Biosensors for Detection of Pathogenic Microorganisms
Maria T. Dulay
The ubiquity of pathogenic microorganisms, such as bacteria, viruses and parasites, in food, water, and blood makes it necessary to have effective testing methods for such microorganisms. Conventional microbiological testing methods are time consuming in that they involve a morphological evaluation of the microorganism as well as tests for their viability and often an amplification step, and these methods lack the high sensitivity needed to detect low concentrations where even a single pathogenic organism in complex biological environments that may include other nonpathogenic organisms can be an infectious dose. To address the need for rapid and sensitive detection of microorganisms, our lab has been working on the development and application of cell-imprinted polymers for microorganism capture and detection. This research area began with imprinting of PDMS (polydimethylsiloxane), a viscoelastic polymer, with a variety of microorganisms, including bacteria and viruses.

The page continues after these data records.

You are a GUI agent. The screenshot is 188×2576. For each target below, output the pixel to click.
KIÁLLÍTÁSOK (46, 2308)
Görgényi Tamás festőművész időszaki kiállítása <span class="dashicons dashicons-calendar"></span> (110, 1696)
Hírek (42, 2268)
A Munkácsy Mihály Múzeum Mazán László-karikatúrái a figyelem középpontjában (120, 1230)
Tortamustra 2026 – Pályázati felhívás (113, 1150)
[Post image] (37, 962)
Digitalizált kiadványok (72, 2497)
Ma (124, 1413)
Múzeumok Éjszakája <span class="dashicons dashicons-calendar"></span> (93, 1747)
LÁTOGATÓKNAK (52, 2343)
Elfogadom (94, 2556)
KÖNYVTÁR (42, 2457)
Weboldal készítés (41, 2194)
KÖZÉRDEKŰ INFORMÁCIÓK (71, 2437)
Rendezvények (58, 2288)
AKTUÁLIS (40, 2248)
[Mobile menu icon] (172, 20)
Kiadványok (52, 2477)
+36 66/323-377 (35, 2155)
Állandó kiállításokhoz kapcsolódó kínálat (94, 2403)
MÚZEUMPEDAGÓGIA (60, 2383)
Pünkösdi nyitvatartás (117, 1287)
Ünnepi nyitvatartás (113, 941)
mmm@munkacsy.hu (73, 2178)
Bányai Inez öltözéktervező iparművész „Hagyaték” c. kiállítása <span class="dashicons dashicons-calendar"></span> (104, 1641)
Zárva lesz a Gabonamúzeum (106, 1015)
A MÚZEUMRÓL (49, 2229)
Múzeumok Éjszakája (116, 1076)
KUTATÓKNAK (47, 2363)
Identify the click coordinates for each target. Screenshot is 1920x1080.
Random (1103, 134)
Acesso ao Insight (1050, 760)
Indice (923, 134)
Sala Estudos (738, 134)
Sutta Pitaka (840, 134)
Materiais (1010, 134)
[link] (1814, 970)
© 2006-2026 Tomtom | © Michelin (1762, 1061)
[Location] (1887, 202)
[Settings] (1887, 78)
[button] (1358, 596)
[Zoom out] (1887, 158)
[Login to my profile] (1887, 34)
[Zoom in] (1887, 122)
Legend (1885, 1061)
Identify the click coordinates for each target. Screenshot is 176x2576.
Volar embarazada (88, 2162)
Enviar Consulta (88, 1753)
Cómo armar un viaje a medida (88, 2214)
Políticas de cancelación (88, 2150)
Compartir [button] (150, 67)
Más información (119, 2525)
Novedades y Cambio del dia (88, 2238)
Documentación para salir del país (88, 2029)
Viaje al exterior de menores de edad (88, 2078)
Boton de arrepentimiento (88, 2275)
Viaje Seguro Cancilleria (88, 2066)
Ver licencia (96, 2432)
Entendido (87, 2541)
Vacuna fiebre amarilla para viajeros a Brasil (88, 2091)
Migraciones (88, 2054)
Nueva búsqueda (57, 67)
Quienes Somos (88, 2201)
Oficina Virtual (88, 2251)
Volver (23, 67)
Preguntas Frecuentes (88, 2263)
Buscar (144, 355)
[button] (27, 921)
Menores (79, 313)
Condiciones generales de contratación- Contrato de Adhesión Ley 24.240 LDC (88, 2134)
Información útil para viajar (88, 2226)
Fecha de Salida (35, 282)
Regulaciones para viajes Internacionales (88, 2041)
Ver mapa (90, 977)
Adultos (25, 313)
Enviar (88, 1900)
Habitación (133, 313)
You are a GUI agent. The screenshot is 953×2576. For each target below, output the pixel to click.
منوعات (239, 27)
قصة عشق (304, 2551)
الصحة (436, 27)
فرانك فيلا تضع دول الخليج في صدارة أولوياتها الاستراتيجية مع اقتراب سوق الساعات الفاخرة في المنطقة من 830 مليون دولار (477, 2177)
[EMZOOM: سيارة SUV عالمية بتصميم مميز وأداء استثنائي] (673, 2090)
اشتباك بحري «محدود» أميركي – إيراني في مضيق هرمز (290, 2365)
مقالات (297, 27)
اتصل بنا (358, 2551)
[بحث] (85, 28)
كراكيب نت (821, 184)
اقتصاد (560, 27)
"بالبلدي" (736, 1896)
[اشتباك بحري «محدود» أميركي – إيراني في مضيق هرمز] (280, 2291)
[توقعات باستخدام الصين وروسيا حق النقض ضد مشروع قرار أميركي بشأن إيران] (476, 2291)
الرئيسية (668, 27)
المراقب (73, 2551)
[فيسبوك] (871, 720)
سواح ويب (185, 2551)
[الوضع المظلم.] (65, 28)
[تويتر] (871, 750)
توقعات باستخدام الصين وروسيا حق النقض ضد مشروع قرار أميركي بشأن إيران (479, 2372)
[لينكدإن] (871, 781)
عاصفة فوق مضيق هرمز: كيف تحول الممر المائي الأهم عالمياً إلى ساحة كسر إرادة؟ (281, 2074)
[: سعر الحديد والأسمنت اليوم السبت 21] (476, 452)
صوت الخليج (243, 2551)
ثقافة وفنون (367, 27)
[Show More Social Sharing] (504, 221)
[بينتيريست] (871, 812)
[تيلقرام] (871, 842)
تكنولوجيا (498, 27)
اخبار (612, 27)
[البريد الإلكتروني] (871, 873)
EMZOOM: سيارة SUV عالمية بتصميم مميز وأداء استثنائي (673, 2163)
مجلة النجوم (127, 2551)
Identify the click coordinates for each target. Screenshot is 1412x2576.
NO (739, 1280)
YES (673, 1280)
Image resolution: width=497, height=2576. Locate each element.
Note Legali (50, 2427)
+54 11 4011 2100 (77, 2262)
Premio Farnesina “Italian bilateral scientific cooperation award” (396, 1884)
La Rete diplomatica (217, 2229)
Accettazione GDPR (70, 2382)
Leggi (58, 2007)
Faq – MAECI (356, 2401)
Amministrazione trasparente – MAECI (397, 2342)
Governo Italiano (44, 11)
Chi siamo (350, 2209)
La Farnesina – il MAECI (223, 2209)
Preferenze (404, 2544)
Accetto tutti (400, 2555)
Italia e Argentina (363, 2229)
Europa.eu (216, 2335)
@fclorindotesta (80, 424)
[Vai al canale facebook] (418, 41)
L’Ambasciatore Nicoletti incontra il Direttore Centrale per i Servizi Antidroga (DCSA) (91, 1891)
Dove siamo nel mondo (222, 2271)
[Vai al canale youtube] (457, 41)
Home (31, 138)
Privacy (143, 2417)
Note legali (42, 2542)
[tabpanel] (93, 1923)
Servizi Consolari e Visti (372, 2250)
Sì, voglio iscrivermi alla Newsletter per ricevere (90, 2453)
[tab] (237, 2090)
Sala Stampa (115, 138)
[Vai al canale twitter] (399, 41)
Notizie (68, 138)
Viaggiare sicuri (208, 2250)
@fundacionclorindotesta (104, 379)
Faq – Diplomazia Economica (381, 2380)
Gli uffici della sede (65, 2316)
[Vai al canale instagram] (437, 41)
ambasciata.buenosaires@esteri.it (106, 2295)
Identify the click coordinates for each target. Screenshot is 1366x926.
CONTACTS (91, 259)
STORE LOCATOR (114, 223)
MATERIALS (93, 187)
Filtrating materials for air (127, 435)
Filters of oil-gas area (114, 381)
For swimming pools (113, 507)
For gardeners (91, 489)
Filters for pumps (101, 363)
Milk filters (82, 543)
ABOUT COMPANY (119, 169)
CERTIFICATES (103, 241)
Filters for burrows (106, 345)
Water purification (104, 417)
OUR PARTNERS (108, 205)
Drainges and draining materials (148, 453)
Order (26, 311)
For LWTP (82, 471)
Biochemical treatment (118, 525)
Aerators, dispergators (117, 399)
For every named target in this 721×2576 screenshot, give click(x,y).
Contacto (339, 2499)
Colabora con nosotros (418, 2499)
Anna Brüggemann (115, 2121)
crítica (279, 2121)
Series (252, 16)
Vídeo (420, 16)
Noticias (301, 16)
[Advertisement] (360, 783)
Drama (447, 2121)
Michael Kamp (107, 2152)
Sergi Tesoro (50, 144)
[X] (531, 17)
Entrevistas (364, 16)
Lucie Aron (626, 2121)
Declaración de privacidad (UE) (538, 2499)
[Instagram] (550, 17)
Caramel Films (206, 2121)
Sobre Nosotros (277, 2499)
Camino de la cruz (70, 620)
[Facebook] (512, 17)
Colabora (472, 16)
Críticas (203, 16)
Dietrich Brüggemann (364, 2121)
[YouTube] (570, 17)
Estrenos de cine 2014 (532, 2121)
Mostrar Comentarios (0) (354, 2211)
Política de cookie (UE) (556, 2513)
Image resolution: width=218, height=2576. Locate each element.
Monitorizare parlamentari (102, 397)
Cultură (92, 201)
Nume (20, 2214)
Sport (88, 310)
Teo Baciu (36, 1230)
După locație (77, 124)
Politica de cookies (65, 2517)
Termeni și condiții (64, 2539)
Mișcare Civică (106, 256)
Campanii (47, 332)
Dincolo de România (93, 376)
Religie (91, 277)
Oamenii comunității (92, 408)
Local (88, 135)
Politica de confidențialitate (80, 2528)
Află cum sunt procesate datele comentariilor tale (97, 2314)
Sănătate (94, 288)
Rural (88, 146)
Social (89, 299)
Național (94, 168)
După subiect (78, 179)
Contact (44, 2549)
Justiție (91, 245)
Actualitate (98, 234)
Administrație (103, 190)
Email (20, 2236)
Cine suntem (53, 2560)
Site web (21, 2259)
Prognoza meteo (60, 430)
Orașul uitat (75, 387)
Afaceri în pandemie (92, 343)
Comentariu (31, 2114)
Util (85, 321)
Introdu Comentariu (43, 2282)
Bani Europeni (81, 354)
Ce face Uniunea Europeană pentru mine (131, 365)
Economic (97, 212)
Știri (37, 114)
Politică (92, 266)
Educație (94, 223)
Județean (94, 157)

The focus of this project is to develop cell imprints on polymers, including silane-based ones, whose properties can be modified by changing a variety of reaction parameters, which is an advantage over the use of PDMS. Briefly, a cellimprinted polymer is prepared by first creating a target bacteria template by adsorption of the bacteria onto an inert surface. Polymer reaction solution is poured over the template and the resulting polymer forms around the fixed bacteria, creating an imprint of the bacteria on the polymer, which is peeled from the template and used to capture the target bacteria from a suspension. This approach is just one of the ways that we imprint bacteria into these OSX polymers. The unique shape and chemical fingerprint of the targeted bacteria are captured in the polymer during imprinting. Capture of the targeted bacteria is achieved without laminar flow at room temperature or 30°C. Different detection schemes are coupled to the imprinted polymer biosensor, including optical methods.
Preliminary results using E. coli-GFP-imprinted sol-gel polymers as shown in Figure 1 demonstrate the potential of these imprinted OSX polymers for the capture of target bacteria within 30 minutes at 30° C by gravitational settling (no laminar flow) in the imprinted area of the polymer. Furthermore, differentiation between the targeted chemically inactivated bacterium E. coli, and non-targeted S. typhimurium and native E. coli is demonstrated with high selectivity compared to imprinted PDMS. By designing cell-imprinted OSX polymers as biosensors for microorganisms such as bacteria, we hope to have a rapid, sensitive, and inexpensive device for the detection of pathogenic microorganisms in different environments. The use of these devices as point-of-care biosensors is one application that we are pursuing. Figure 2 show SEM images of E. coli-GFP-imprinted OSX polymers and a template.